Anything we can do, other than just wait?


----------



## geminisnake (Jun 8, 2013)

Get in touch with Trading Standards or whatever they are called now. Orange are not providing you with the service you are paying for and afaik this means they are in breach of contract so you should be able to drop them. CAB might also be able to help.


----------



## Pingu (Jun 8, 2013)

have you asked orange?

in your contract will be a bit about their obligations under the contract. if they have breached these then you should be able to invoke the penalty clause or to terminate the contract

this is the bit that seems to apply



> terminating your Contract because Orange is no longer able to provide access
> Version 15 PAYM Terms and Conditions for the supply of Orange Network Services –  October 2012
> to the Network 4.4 If, for reasons beyond our control, we are no longer able to provide the Services, we will at our discretion either: 4.4.1  make arrangements for you to be supplied with equivalent Services by another network at no extra cost to you, or 4.4.2  accept written notice from you that you wish to terminate your Contract. In such cases we will refund any pre-paid Charges that have not been used up.


----------



## Mojofilter (Jun 8, 2013)

It seems that the problem is down to them switching off the mast that's closest to me.
After me kicking off a bit they investigated it and found that there is another mast that should cover my area, but looking at the error reports there seems to be problems with it - just not enough for it to flag up on a report.

They're going to investigate and it should be sorted inside a week. Apparently they can send me a box that plugs into my router and acts as a mini mast if for some reason they can't restore signal to my area - which would be fine.

I'm just pissed off now that for the past month I appear to have been bullshitted because they must have known why the mast wasn't working - because they'd switched it off!


----------



## geminisnake (Jun 8, 2013)

Tell them you want compensation then.
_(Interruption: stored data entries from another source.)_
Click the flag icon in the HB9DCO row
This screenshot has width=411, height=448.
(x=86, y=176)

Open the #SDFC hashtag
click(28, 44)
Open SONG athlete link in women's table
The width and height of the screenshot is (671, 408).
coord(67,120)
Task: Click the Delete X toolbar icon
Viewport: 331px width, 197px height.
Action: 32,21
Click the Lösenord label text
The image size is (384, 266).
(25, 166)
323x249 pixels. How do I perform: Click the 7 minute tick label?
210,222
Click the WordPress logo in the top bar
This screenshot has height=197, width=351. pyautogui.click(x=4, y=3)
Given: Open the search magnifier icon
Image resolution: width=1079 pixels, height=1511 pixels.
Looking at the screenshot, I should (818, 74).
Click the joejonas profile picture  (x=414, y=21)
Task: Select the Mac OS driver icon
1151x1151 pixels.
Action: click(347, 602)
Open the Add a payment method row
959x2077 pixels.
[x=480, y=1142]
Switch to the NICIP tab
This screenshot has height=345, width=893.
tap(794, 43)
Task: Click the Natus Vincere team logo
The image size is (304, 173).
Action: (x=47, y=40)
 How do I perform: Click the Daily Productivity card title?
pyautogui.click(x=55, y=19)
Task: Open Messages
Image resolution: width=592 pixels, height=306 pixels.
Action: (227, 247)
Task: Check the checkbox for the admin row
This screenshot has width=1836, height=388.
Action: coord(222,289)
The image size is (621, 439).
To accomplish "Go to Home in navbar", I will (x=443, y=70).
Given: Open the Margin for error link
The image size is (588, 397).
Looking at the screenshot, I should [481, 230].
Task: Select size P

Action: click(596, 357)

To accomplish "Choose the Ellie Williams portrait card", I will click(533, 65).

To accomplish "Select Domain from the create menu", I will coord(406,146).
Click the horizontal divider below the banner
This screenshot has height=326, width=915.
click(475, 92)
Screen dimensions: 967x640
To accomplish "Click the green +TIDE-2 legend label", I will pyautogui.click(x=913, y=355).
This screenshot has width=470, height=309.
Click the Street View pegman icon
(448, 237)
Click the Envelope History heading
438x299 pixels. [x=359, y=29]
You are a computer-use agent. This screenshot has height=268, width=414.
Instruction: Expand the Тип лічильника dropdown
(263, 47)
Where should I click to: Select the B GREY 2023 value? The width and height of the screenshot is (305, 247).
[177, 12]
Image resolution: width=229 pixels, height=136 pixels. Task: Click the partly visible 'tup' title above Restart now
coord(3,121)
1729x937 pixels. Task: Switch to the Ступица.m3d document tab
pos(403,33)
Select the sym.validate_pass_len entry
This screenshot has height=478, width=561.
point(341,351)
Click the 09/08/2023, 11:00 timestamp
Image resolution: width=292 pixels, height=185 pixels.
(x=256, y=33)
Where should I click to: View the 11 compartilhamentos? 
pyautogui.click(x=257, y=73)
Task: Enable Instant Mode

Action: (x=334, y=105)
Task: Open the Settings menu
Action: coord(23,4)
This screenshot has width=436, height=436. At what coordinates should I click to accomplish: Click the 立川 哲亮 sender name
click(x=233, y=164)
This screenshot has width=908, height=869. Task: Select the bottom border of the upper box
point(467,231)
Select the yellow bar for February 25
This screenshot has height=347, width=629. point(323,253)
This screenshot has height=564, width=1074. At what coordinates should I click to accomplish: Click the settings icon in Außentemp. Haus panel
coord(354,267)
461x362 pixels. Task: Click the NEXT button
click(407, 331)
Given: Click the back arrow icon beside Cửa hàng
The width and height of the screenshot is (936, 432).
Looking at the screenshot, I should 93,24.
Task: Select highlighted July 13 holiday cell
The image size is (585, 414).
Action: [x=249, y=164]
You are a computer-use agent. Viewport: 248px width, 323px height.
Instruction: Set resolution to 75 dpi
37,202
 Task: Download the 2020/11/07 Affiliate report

They've mucked you about and you've not had the service you should have had so I see no reason why you should get some.


----------



## purenarcotic (Jun 8, 2013)

This was raised by watchdog a couple of weeks ago as it's happening a lot. Tell them you'll be going to watchdog too and they should release you from your contract at no cost.


----------



## Mojofilter (Jun 9, 2013)

Cheers folks.

They've said that they'll refund my charges for the duration of the problem when / if they fix it and if they can't, letting me out of the contract is an option.

I just need to "let the tech guys do their thing first" although they refuse me a time scale.

I think the next step is to give them notice in writing that if its not sorted inside a week I'm going to consider the contract to be over - although my worry is that I'm moving house in a few months and can't afford to have anything show up on my credit file if I just start refusing to pay my bill.


----------



## Piers Gibbon (Jun 9, 2013)

what are these "box things that plug into a router to  act as a mini mast"? Do they really boost mobile phone reception? I reckon they'd sell well on ebay!


----------



## peterkro (Jun 9, 2013)

Piers Gibbon said:


> what are these "box things that plug into a router to act as a mini mast"? Do they really boost mobile phone reception? I reckon they'd sell well on ebay!


Femtocell, I been using one from O2 for a while they work really well.In a house with three foot thick walls it covers all areas of the house.I think Orange are trialling them at the moment and anyone whose signal suddenly disappears would have a good case to be given a free one.(it's in a valley with no mobile/terrestial TV at all)


----------



## Citizen66 (Jun 9, 2013)

This happened to me with mobile broadband (t mobile). A mast went on the blink for a few weeks and they ended up refunding me a month's credit but my demands to terminate the contract fell on deaf ears. Seems they can not deliver and just get away with giving you a sweetener. Didn't fucking help me get any internet that month though did it.


----------



## abe11825 (Jun 9, 2013)

If you know exactly when problems started, when you contacted them, and now what they've said to you, I don't see any reason to not have it all in writing and send it to some big corporate place and letting them know you consider the contract over if they can't rectify the situation. It's all good they are willing to credit you after it's done and fixed, but to not give an estimate or even offer something small now, defeats the purpose. They're just giving you the run around, stealing your money and not doing anything about it. 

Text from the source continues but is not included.